2001 Arjantin Krizi

Ekranda beliren çocuğa “IMF nedir?” diye soruluyor. Anne babaların çok iyi tanıdığı IMF hakkında çocuktan ilgisiz yanıtlar geliyor: “IMF bir at cinsidir, yok yok, bir uydudur, yoksa ülke mi?”. Sonra da bir ses izleyicilere şöyle sesleniyor: “Biz çocuklarınızın ve onların çocuklarının IMF’nin ne olduğunu öğrenmek zorunda kalmamaları için çalışıyoruz”. Jude Webber ve Richard Lapper‘ın yazdığı, 25 Ekim 2007′de Financial Times‘ta yayınlanan “It Won’t Be Easy… No Tears for the IMF as Fesity Argentina Await Its Next Evita” adlı makalede, Arjantin’de cumhurbaşkanlığı seçimleri öncesi yayınlanan, biraz da popülizm kokan bu reklamda Arjantin-IMF ilişkisi böyle anlatılıyor.

Arjantin’de yaşanmış krizi irdelemeye geçmeden önce, bu krizin zaman içerisinde dinamiklerini oluşturmuş ekonomik akımların süreç içerisindeki gelişiminden -bahsetmekte yarar. 1991 yılında Arjanti radikal bir karar para birimi olan Peso’yu Amerikan dolarına sabitlemiş, yani “peg” etmiş ve bu sayede enflasyonu düşürerek ekonomik istikrarı sağlamıştı. 1994 yılında Meksika’da yaşanan kriz, yabancı sermayenin ani çıkışına sebep olmuş ve ekonomiden boşalan sıcak para yüzünden yaşanan likitide sıkışıklığı ülkedeki 85 bankanın 48′inin kapanmasına neden olmuştu. Daha sonra bankacılık sistemi yeniden yapılandırılmış, “1 Dolar =1 Peso” tabanlı para politikası bozulmadan şok atlatılabilmişti. (Bu sistem iktisat literatüründe “Para Kurulu” olarak tanımlanmaktadır).

Uygulanan sistem Peso’nun değer kaybetmesini engelleyerek enflasyonu dizginlerken, çıpa görevini üstlenerek de ekonomide öngörülebilirlik sağlıyordu ancak bir yandan da getirdiği kurallar sebebiyle Merkez Bankası’nın likitide sağlama konusunda elini kolunu bağlıyordu. Yaşanan her spekülatif sermaye çıkışı bankacılık sistemine zarar veriyor ve banka bilançolarını tahrip ediyordu.
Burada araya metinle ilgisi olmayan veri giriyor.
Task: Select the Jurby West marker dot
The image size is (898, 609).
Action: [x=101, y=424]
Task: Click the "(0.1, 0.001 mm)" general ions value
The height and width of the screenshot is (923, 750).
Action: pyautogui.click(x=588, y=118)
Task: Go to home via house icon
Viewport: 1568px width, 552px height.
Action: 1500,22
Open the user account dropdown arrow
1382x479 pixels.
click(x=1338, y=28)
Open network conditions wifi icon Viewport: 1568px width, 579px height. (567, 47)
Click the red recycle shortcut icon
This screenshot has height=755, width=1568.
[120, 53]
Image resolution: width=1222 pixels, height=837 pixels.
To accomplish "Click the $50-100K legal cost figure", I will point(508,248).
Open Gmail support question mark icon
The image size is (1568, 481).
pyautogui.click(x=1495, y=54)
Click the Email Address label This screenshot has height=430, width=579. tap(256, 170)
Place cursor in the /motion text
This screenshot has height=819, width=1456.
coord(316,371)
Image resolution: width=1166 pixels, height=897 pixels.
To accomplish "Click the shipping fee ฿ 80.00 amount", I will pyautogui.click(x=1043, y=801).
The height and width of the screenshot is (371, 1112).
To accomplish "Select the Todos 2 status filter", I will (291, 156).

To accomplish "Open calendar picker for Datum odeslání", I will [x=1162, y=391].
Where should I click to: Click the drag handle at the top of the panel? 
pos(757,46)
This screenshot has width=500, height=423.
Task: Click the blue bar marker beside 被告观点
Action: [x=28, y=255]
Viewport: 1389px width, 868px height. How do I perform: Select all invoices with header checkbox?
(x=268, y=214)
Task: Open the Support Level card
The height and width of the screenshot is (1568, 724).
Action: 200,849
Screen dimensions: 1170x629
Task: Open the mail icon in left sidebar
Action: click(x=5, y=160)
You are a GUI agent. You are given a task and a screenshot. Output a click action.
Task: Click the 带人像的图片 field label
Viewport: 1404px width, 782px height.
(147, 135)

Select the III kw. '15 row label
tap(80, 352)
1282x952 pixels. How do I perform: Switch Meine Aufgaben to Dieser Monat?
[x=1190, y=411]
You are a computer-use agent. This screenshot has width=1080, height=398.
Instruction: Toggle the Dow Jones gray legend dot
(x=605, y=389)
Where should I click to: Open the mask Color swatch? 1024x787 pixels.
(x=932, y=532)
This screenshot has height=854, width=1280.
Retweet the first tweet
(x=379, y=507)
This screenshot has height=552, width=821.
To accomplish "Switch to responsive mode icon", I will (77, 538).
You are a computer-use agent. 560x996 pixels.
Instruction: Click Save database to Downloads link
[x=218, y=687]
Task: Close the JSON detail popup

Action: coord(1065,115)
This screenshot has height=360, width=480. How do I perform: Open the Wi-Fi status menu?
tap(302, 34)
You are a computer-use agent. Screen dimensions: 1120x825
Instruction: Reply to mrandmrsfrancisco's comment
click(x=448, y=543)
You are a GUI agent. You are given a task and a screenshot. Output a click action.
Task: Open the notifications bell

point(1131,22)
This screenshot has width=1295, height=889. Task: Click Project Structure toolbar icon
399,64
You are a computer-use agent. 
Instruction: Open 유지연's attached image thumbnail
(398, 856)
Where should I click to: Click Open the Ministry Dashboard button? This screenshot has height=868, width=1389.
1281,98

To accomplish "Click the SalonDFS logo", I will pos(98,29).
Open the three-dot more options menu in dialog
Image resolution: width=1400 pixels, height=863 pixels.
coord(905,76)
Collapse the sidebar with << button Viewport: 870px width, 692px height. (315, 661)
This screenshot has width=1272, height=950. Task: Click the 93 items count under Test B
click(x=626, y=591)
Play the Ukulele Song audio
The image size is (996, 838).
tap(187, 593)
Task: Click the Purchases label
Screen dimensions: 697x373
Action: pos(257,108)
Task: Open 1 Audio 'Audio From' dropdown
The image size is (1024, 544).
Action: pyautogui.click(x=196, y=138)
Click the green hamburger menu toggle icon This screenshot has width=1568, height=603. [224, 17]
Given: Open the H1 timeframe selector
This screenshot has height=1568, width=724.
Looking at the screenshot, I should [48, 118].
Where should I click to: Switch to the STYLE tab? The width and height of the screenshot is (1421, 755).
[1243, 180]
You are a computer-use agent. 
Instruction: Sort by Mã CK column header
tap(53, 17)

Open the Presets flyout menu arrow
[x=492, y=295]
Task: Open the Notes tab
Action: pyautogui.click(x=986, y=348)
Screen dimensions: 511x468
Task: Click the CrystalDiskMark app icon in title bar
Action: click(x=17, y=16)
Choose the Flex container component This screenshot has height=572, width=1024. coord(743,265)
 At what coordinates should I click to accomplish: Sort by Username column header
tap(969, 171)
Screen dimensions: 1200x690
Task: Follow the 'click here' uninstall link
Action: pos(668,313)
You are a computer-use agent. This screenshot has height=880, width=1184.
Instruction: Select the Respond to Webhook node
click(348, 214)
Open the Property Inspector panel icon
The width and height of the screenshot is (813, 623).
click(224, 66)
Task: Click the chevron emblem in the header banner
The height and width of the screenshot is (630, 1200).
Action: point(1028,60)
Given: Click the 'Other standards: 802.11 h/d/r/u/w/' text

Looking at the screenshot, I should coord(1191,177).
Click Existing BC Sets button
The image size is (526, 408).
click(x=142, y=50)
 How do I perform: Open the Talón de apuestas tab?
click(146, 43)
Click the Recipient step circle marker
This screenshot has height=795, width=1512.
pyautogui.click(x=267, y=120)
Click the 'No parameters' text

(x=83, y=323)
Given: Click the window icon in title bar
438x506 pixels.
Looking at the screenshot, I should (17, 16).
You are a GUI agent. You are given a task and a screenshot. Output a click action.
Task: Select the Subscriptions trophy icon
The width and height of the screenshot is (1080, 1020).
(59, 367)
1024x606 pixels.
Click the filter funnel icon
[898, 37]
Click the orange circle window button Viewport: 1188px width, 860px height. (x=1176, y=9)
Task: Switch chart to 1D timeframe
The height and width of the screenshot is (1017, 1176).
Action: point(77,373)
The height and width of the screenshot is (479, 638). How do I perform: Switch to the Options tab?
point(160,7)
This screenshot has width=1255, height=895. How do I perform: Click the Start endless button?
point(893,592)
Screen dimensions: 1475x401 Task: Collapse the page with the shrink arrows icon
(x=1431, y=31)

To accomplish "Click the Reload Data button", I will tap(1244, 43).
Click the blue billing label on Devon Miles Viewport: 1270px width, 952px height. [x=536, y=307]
Hem özel sektörün, hem de kamunun yükümlülüklerindeki döviz oranları iyice yükselmişti. 1997′de Asya’da yaşanan kriz de küresele oyuncuların gelişmekte olan ülkelere yönelik risk algılamasını daha da artırdı. Arjantin ekonomisinin büyümesini fonlayacak olan yabancı sermaye akışlarında yavaşlama başladı. Bu sermaye akışını sağlayacak ve borç geri ödemelerine destek verecek özelleştirmelerin yapılması gerekiyor ancak ülkede özelleştirilecek varlık da kalmamıştı. Bunlar yetmezmiş gibi ekonomik büyümedeki yavaşlama da kamunun vergi gelirini azaltıyordu.

Kendi iç dinamikleriyle büyüme sağlamış Arjantin için devalüasyon da çare olamazdı yani zaten ihracat büyümeye katkı sağlamıyordu. 1999 yılında krize giren Brezilya’da para birimi Real, Amerikan Dolarına karşı hızla değer kaybedince olanlar oldu. Tarım ülkesi olan Arjantin bütün tarımsal ihtiyacını Brezilya’nın arzından karşılamaya başladı. Yıllardır sorun edilen enflasyon, yerini büyümeme sorununa bırakmış, zira fiyatlar genel seviyesi de düşme eğilimindeydi.

Hükümetin elinden bir şey gelmiyordu. Gidişat resesyonu, artacak işsizliği, halkın sokaklara döküleceğini ve ülkenin borcunu geri ödemesine katkı sağlayacak katma değerin yaratılamayacağını gösteriyordu. Bunları gören IMF de Arjantin’e destek vermekten uzak durmuştu. 2001′in Aralık ayında moratoryum ilan edilen Arjantin’de günlük mevduat çekişleri 1 milyar dolara kadar ulaştı ve bankalar da borç ödemeyecek olanlar kervanına katıldı.